When I wrote this article on the espada ancha, part of the theme concerned not only the use of this term for these basically utilitarian short swords, when they were known locally only as 'MACHETE'...but the history of their evolution and use.

The modern application of the term ESPADA ANCHA for them seems to have come about c. 1965 when historian Odie Faulk was translating from the regulations for colonial soldiers of I believe 1772. In these regulations it was ordered that the mounted soldiers were to continue carrying the 'espada ancha', in this case referring to the 1728 dragoon sword (known in English as the bilbo).
Mr.

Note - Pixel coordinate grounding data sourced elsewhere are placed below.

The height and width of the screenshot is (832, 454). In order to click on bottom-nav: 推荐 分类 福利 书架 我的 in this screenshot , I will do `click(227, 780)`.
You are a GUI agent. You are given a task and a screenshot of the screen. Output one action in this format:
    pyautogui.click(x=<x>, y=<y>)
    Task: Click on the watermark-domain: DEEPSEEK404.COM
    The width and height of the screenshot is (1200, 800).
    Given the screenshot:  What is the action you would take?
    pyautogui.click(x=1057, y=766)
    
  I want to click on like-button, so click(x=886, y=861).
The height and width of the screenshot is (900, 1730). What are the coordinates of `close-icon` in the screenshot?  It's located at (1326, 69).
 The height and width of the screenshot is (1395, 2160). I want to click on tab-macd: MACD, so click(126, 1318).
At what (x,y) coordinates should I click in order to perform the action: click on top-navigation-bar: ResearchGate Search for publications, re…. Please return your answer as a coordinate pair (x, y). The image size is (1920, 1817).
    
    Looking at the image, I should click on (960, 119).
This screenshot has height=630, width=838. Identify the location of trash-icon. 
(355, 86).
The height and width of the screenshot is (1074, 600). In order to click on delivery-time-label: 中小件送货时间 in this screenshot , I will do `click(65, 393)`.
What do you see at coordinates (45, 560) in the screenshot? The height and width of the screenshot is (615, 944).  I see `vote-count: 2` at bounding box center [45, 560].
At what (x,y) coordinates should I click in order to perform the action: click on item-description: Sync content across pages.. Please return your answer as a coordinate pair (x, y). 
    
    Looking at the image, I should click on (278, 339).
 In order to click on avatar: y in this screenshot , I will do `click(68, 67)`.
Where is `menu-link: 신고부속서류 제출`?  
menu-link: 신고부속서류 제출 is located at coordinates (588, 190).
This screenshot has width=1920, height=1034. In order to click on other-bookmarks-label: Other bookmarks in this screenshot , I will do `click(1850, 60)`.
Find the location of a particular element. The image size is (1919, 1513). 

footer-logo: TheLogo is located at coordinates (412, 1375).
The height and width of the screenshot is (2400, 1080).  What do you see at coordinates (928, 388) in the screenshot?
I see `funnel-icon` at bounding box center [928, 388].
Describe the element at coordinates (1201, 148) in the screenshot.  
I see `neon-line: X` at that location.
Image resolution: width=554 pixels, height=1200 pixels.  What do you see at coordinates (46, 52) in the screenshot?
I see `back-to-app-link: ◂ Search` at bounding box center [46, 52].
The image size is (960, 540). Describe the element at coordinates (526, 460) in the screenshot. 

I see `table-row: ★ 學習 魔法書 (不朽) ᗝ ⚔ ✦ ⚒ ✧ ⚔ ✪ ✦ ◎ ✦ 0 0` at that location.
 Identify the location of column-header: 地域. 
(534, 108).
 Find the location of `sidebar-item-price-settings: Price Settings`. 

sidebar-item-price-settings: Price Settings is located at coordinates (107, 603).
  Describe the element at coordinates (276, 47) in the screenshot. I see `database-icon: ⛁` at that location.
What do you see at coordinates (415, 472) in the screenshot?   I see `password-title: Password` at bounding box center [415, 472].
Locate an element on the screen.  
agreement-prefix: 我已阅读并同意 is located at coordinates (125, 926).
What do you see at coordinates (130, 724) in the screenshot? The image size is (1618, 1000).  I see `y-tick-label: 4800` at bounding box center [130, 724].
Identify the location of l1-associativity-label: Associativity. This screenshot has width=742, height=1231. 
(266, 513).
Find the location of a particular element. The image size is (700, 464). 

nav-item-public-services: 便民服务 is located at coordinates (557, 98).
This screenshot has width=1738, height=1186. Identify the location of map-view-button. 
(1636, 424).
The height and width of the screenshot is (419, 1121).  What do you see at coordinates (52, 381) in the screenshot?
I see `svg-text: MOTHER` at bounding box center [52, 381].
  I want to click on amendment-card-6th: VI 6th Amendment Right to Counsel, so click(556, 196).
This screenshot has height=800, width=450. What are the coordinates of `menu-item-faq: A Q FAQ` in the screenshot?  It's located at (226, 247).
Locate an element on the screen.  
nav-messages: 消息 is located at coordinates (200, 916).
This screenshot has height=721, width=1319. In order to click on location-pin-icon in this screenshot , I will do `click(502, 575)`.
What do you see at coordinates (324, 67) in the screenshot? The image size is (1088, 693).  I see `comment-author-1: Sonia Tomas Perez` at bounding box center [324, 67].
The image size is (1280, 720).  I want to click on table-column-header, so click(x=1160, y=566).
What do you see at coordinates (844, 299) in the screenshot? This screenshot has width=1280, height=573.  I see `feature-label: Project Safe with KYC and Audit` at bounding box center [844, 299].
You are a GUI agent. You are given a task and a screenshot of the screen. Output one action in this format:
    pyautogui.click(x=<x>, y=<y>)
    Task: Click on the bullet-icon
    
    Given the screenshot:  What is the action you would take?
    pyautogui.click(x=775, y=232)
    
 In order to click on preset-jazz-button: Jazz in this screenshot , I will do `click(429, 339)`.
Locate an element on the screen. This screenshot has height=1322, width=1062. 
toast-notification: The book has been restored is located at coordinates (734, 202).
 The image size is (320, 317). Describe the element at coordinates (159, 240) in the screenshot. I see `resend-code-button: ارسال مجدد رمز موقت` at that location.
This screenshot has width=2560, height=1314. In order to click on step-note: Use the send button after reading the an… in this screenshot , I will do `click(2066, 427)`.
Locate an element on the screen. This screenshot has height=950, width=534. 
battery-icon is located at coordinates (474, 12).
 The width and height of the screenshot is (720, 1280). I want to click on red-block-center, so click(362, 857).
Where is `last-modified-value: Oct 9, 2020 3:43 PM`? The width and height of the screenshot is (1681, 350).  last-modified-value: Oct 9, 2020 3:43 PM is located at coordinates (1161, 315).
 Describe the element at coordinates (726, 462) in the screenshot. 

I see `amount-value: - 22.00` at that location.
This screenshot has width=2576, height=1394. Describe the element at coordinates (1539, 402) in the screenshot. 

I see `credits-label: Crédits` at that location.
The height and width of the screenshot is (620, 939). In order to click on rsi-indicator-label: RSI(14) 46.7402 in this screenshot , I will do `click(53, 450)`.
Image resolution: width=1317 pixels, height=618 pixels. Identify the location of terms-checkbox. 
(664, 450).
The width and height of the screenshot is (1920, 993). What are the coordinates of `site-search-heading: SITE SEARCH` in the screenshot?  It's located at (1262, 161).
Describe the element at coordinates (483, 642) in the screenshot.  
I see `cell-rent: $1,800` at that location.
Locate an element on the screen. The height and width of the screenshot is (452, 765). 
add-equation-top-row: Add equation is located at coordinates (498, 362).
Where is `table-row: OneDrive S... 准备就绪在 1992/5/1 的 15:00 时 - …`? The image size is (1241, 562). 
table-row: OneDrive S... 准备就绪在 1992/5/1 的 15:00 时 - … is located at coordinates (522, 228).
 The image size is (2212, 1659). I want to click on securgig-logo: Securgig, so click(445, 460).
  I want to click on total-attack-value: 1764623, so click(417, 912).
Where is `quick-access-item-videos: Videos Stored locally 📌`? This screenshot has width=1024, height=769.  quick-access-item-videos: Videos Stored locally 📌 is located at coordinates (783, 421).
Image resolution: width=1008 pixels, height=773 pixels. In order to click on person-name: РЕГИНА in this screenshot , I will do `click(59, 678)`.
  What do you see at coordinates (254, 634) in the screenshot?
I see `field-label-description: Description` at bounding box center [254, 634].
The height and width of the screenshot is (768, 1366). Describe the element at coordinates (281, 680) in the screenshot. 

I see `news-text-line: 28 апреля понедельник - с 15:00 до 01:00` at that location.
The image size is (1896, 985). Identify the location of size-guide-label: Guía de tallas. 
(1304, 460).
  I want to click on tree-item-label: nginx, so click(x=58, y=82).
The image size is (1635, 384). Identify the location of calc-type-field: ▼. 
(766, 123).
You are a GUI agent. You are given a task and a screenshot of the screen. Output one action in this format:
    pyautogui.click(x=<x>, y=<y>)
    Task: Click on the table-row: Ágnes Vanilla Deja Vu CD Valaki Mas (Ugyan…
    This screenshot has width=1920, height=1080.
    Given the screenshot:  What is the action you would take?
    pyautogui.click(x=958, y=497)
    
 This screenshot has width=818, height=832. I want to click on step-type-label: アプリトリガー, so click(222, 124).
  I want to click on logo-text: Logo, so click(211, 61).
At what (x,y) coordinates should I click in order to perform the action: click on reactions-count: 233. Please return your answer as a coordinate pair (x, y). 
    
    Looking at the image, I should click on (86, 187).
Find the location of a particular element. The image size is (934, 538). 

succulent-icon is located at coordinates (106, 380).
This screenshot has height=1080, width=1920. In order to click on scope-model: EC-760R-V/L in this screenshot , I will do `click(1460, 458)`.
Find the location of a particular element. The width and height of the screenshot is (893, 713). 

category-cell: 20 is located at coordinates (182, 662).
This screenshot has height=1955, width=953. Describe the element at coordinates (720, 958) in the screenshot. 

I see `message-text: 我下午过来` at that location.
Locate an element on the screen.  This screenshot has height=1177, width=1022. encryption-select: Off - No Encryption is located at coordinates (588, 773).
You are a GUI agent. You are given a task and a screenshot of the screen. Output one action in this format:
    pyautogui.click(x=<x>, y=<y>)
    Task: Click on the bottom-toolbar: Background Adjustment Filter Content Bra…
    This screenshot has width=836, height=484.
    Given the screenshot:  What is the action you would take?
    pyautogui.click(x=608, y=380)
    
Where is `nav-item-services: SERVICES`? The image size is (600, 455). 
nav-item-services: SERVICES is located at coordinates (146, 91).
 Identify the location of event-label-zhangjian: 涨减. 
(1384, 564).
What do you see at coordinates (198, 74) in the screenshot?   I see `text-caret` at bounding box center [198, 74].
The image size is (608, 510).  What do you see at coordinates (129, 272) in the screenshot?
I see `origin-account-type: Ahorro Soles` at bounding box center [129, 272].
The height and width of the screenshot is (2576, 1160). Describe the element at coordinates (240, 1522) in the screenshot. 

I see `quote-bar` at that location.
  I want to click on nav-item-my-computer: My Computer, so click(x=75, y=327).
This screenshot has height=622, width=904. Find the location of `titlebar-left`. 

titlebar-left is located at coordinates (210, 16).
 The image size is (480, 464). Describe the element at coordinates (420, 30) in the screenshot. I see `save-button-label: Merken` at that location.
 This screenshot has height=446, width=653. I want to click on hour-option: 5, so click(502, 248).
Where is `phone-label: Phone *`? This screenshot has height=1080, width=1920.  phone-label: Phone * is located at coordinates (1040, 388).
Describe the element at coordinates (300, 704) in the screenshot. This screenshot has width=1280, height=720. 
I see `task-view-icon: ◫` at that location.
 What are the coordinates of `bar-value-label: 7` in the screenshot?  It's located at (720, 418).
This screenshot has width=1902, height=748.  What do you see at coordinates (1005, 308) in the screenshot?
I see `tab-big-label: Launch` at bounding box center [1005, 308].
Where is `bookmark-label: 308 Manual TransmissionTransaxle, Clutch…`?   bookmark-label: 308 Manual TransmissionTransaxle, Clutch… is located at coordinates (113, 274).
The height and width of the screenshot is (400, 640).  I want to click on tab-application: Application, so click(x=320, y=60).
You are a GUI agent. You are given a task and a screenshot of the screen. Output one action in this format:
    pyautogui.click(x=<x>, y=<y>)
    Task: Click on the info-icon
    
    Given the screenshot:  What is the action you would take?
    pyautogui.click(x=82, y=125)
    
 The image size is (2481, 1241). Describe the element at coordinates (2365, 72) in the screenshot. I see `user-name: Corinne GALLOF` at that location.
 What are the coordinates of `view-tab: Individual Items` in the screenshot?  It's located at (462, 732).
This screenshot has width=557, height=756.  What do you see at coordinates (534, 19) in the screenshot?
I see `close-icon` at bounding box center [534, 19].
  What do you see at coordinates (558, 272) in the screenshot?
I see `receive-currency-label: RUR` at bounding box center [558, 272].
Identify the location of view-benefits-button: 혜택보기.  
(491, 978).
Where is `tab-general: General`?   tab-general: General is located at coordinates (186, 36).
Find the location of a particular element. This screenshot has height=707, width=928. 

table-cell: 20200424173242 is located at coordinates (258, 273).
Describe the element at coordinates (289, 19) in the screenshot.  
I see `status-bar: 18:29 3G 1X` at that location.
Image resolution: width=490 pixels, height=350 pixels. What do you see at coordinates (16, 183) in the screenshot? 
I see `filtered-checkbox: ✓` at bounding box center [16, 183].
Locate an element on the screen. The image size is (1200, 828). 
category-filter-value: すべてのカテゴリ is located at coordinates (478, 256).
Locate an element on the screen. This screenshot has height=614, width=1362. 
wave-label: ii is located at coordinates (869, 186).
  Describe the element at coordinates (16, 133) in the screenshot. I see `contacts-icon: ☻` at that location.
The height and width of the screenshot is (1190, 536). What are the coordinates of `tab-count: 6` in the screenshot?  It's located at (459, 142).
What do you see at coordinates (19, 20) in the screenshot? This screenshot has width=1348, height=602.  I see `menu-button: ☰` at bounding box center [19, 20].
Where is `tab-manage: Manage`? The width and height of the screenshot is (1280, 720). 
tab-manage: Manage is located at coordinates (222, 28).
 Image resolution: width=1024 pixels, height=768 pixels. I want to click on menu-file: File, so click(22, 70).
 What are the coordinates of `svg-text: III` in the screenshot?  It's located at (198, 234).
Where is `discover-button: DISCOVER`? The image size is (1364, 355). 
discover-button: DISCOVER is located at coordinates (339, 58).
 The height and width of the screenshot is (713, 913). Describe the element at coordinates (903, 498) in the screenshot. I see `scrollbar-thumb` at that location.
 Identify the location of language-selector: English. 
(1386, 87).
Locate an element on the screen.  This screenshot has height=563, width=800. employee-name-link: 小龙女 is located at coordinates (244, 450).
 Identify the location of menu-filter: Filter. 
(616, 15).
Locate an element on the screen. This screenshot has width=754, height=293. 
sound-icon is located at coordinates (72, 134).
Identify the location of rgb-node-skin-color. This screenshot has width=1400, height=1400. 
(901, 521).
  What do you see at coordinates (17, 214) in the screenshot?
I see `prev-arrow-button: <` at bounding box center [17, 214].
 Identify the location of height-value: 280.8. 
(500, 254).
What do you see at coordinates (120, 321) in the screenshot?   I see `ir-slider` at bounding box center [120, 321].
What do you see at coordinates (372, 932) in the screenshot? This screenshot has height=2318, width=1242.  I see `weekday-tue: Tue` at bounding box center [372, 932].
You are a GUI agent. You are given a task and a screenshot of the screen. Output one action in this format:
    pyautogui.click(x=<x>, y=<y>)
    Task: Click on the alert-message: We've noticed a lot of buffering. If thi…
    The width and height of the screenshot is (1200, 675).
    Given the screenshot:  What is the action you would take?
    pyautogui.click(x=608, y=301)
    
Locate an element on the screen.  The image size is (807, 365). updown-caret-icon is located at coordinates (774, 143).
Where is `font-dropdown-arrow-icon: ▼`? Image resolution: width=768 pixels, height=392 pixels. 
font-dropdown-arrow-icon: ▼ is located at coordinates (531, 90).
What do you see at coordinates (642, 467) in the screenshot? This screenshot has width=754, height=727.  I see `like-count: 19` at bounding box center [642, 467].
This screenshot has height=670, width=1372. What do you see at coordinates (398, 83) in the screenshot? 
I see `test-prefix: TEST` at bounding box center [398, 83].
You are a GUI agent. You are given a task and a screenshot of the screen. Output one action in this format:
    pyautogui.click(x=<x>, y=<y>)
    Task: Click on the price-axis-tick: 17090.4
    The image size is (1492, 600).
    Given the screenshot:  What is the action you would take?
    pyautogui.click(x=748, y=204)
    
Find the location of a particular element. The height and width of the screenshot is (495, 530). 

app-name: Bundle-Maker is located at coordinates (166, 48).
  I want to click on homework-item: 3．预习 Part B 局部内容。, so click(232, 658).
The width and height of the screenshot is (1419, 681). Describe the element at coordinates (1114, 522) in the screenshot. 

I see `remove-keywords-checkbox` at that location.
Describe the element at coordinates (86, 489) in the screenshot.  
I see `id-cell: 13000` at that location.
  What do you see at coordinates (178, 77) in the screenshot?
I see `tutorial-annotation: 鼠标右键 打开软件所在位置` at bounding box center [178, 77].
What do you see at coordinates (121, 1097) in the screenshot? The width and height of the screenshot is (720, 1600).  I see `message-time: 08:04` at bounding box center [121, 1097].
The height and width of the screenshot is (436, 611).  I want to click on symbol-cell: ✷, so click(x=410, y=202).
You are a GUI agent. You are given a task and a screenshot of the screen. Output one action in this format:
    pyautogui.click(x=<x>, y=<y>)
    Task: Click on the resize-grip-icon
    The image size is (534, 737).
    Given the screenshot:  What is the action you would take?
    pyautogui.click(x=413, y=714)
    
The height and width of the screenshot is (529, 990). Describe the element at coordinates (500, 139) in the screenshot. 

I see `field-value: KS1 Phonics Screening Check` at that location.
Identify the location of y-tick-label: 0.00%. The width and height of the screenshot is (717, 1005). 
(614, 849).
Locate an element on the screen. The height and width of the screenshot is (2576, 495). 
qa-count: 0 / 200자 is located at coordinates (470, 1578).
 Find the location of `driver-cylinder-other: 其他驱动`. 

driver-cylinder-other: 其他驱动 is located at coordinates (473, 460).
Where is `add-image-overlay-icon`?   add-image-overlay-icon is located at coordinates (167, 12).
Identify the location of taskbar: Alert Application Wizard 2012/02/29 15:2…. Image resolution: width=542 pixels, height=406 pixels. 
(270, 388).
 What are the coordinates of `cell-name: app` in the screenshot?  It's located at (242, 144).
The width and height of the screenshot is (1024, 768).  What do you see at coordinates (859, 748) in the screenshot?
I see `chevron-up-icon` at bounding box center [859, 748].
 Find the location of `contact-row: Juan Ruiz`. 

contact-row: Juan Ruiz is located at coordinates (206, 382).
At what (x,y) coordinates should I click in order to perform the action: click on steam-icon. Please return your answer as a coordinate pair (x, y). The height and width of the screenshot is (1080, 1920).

Faulk assumed, as he knew of the preference of the colonial mounted troops for the short swords, which they typically wore on the trails, so he thought the espada ancha in the regulations meant these rather than the 'bilbo' (which was meant in the wording) .

Faulk was a close colleague of Sidney Brinckerhoff, who in 1972 with Pierce Chamberlain wrote "Spanish Military Weapons in Colonial America 1700-1821". In this, virtually the only reference book on Spanish colonial weapons, Brinckerhoff carried forward this application of the term espada ancha for these 'machetes' . As Woodward (1946) notes, even into the 20th century these short swords have been known as machete.

Historian/artist David Rickman confirmed this situation to me in conversations while working on this article (for which he did the art work), and he had been told this by Mr. Brinckerhoff.

It does make sense that Spanish fencing manuals would not be overly specific in descriptive names for sword types, and the term espada would of course be collectively used. As noted the term 'bilbo' was entirely of English origin which arose in the late 16th century for fine Spanish swords which came out of the northern port of Bilbao.
The colloquial term for these, 'boca de caballo' ,also was simply a colorful term used informally .

The term espada ancha used in the regulations previously noted was intended to specify continuing the use by colonial mounted troops of the LARGE SWORD (=espada ancha) of regulation use as opposed to the smaller swords (machete) which were privately made locally and clearly non regulation.